The coly-mackerel is caught more frequently
on entering than on quitting the Euxine.
And in the Propontis the fish is at its best
before the spawning season. Shoal-fish, as
a rule, are caught in greater quantities
as they leave the Euxine, and at that season
they are in the best condition. At the time
of their entrance they are caught in very
plump condition close to shore, but those
are in comparatively poor condition that
are caught farther out to sea. Very often,
when the coly-mackerel and the mackerel are
met by a south wind in their exit, there
are better catches to the southward than
in the neighbourhood of Byzantium. So much
then for the phenomenon of migration of fishes.
Now the same phenomenon is observed in fishes
as in terrestrial animals in regard to hibernation:
in other words, during winter fishes take
to concealing themselves in out of the way
places, and quit their places of concealment
in the warmer season. But, by the way, animals
go into concealment by way of refuge against
extreme heat, as well as against extreme
cold. Sometimes an entire genus will thus
seek concealment; in other cases some species
will do so and others will not. For instance,
the shell-fish seek concealment without exception,
as is seen in the case of those dwelling
in the sea, the purple murex, the ceryx,
and all such like; but though in the case
of the detached species the phenomenon is
obvious-for they hide themselves, as is seen
in the scallop, or they are provided with
an operculum on the free surface, as in the
case of land snails-in the case of the non-detached
the concealment is not so clearly observed.
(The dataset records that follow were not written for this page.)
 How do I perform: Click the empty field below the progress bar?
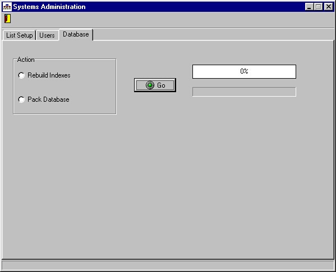tap(244, 92)
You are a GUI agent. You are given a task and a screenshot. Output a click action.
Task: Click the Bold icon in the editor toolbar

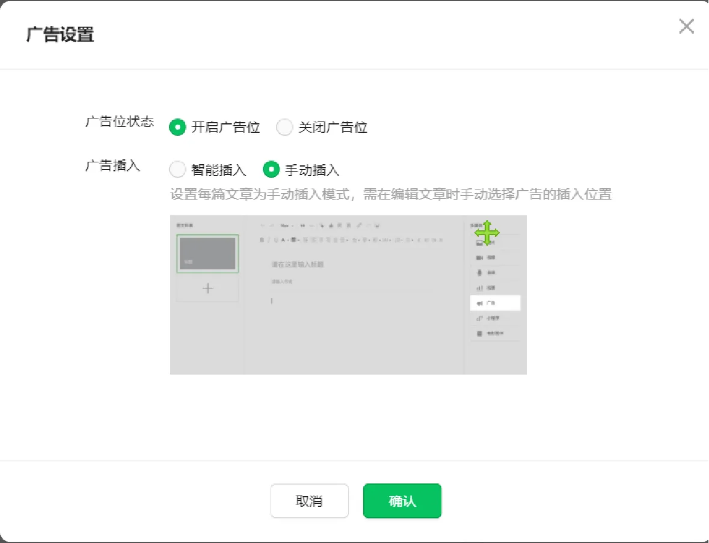pos(262,240)
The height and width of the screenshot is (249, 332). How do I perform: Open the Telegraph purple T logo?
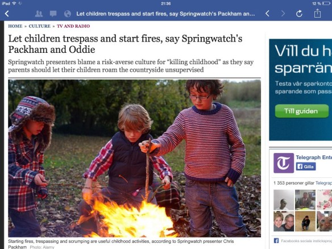point(284,163)
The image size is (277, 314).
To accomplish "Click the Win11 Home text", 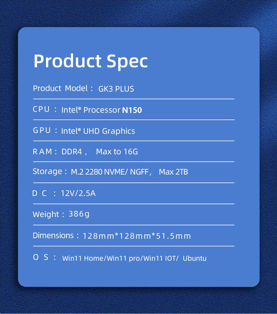I will [83, 258].
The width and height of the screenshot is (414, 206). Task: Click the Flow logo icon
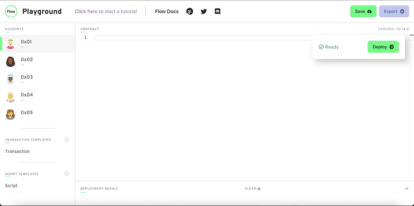click(x=11, y=11)
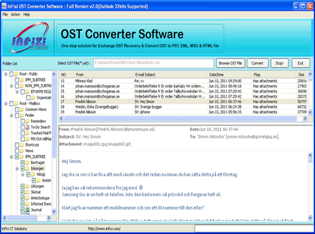Viewport: 315px width, 234px height.
Task: Collapse the Finder tree node
Action: point(11,115)
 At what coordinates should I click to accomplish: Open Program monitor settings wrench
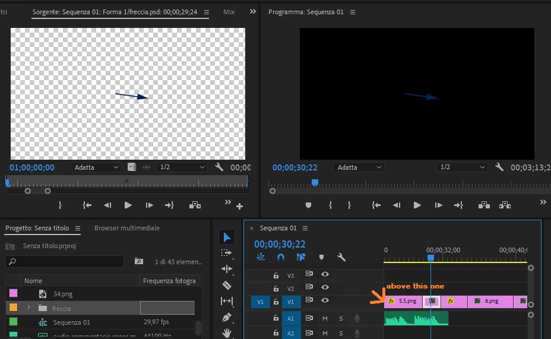(x=499, y=167)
They do not go into hiding at one and the
same season; but the snails go in winter,
the purple murex and the ceryx for about
thirty days at the rising of the Dog-star,
and the scallop at about the same period.
But for the most part they go into concealment
when the weather is either extremely cold
or extremely hot.
Part 14
Insects almost all go into hiding, with the
exception of such of them as live in human
habitations or perish before the completion
of the year. They hide in the winter; some
of them for several days, others for only
the coldest days, as the bee. For the bee
also goes into hiding: and the proof that
it does so is that during a certain period
bees never touch the food set before them,
and if a bee creeps out of the hive, it is
quite transparent, with nothing whatsoever
in its stomach; and the period of its rest
and hiding lasts from the setting of the
Pleiads until springtime.
Animals take their winter-sleep or summer-sleep
by concealing themselves in warm places,
or in places where they have been used to
lie concealed.
Part 15
Several blooded animals take this sleep,
such as the pholidotes or tessellates, namely,
the serpent, the lizard, the gecko, and the
river. crocodile, all of which go into hiding
for four months in the depth of winter, and
during that time eat nothing. Serpents in
general burrow under ground for this purpose;
the viper conceals itself under a stone.
A great number of fishes also take this sleep,
and notably, the hippurus and coracinus in
winter time; for, whereas fish in general
may be caught at all periods of the year
more or less, there is this singularity observed
in these fishes, that they are caught within
a certain fixed period of the year, and never
by any chance out of it. The muraena also
hides, and the orphus or sea-perch, and the
conger. Rock-fish pair off, male and female,
for hiding (just as for breeding); as is
observed in the case of the species of wrasse
called the thrush and the owzel, and in the
perch.
The tunny also takes a sleep in winter in
deep waters, and gets exceedingly fat after
the sleep. The fishing season for the tunny
begins at the rising of the Pleiads and lasts,
at the longest, down to the setting of Arcturus;
during the rest of the year they are hid
and enjoying immunity. About the time of
hibernation a few tunnies or other hibernating
fishes are caught while swimming about, in
particularly warm localities and in exceptionally
fine weather, or on nights of full moon;
for the fishes are induced (by the warmth
or the light) to emerge for a while from
their lair in quest of food.
Most fishes are at their best for the table
during the summer or winter sleep.
The primas-tunny conceals itself in the mud;
this may be inferred from the fact that during
a particular period the fish is never caught,
and that, when it is caught after that period,
it is covered with mud and has its fins damaged.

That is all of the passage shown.